== Task directions ==
Print the rows from the line with "Where should I click to: Click the CustomEvent" up to and including the line with "click(786, 37)", reproducing them verbatim and nothing else.

== Data supplied ==
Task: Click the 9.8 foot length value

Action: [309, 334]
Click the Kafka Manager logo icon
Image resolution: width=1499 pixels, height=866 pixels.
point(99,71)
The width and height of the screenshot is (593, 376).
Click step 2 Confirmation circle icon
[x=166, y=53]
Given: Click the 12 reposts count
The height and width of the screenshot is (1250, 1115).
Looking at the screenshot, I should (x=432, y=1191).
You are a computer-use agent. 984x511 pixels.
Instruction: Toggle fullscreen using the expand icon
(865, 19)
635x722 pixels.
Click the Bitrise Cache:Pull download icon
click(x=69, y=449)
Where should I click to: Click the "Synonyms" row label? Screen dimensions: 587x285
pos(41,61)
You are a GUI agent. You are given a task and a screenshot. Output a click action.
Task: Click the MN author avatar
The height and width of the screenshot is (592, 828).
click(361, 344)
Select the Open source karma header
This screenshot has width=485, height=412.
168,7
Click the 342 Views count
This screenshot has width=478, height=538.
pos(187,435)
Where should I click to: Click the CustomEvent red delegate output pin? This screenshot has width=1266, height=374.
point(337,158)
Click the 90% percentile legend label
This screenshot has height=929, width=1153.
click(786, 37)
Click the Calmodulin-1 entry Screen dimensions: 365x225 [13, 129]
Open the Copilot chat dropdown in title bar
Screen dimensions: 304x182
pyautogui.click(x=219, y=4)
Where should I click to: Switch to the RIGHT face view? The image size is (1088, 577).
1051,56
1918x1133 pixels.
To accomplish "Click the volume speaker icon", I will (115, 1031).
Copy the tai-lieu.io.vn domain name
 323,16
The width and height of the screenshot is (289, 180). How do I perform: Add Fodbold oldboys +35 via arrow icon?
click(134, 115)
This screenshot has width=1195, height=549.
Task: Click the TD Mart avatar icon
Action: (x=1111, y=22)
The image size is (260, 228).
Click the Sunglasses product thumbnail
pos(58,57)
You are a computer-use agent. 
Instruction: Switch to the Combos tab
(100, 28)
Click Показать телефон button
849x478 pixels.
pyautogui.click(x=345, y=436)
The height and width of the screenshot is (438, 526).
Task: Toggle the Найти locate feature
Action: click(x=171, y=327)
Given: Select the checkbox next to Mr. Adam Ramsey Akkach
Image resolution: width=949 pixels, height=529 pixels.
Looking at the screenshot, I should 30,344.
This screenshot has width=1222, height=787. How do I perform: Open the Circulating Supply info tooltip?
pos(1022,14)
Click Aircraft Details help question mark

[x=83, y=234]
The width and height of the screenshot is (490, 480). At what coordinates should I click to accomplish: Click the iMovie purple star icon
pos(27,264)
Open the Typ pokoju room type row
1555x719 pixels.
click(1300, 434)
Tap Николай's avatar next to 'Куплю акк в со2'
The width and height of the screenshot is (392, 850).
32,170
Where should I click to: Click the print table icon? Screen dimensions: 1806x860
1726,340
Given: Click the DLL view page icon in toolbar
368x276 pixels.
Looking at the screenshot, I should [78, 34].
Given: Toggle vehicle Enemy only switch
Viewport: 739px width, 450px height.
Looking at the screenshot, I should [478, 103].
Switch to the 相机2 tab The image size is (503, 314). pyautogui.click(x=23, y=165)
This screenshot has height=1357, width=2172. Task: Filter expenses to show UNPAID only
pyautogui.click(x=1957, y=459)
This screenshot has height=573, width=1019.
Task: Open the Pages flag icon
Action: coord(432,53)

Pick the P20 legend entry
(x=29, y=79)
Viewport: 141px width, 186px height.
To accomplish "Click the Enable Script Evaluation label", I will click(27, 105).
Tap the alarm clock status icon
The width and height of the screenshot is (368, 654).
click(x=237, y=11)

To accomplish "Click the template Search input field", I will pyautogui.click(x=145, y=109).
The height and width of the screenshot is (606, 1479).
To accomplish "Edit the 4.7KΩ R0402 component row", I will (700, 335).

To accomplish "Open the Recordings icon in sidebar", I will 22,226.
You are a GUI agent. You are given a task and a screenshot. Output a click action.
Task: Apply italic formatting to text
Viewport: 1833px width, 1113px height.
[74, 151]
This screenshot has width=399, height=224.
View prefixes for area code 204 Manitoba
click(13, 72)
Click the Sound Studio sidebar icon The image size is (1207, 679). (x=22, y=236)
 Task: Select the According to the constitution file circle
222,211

== Result below ==
Where should I click to: Click the CustomEvent red delegate output pin? This screenshot has width=1266, height=374.
point(337,158)
Click the 90% percentile legend label
This screenshot has height=929, width=1153.
click(786, 37)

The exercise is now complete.